PRAYER at Graveside:
     Almighty God, through the death of Christ Jesus on the cross, You have overcome death for us.  Through His burial and resurrection from the dead You have made the grave a holy place.  You sent Christ Jesus so that the world might be saved.
     In Jesus, who rose from the dead, our hope dawned of being raised to life at the end of the world.  Our great sadness of death gives way to the bright promise of eternal life. Lord, because of You, life is changed, but not ended.  When this body of our earthly dwelling lies in death, we hope for an everlasting dwelling with You in heaven.

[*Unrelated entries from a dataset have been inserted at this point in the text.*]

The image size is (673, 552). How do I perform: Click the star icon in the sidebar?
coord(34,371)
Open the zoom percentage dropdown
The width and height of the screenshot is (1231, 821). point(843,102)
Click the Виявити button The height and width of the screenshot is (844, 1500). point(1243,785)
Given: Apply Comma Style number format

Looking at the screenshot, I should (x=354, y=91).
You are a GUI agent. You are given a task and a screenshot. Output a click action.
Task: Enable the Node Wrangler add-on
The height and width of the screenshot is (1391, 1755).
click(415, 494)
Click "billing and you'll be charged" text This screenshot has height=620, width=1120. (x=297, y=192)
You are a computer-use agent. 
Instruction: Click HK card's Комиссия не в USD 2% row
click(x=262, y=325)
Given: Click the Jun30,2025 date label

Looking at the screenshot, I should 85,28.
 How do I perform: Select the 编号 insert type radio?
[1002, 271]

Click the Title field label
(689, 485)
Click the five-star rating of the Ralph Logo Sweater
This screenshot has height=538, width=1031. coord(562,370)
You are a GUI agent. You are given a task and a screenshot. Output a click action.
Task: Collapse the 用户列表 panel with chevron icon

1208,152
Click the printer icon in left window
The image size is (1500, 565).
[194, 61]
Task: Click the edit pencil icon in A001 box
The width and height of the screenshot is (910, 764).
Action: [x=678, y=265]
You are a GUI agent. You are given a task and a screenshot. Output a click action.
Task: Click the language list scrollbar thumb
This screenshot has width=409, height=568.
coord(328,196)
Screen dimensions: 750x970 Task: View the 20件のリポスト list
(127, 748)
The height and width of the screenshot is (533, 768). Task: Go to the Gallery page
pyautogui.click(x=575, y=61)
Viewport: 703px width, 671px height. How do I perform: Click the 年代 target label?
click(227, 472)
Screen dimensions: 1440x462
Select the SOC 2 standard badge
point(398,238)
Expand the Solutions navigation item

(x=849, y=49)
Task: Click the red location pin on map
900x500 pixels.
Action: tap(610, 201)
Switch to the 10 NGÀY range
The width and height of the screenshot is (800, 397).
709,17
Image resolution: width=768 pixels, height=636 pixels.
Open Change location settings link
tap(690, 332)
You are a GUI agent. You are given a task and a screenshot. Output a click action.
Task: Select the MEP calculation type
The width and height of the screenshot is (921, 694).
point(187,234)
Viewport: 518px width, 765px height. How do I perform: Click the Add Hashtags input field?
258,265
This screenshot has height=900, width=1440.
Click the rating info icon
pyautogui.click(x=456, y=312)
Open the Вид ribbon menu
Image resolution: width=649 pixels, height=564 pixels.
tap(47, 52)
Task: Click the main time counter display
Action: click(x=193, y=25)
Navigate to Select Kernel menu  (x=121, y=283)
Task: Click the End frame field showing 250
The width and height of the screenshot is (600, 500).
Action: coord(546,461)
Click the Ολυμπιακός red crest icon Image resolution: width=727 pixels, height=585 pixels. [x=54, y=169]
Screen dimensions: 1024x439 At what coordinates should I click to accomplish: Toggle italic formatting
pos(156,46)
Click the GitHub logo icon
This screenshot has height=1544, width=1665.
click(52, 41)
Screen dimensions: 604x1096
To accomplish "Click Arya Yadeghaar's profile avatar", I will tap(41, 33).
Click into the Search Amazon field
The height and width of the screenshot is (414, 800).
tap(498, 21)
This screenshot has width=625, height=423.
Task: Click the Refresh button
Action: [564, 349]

     Holy, holy, holy Lord, God of power and might; heaven and earth are full of Your glory. We come to You, Father, with praise and thanksgiving, through Your Son Jesus Christ.

     Our Lord Jesus said: “I am the resurrection and the life.  He who believes in Me, though he may die, he shall live.  And whoever lives and believes in Me shall never die.  Do you believe this?  She said to Him, Yes Lord, I believe that You are the Christ, the Son of God, who is to come into the world.”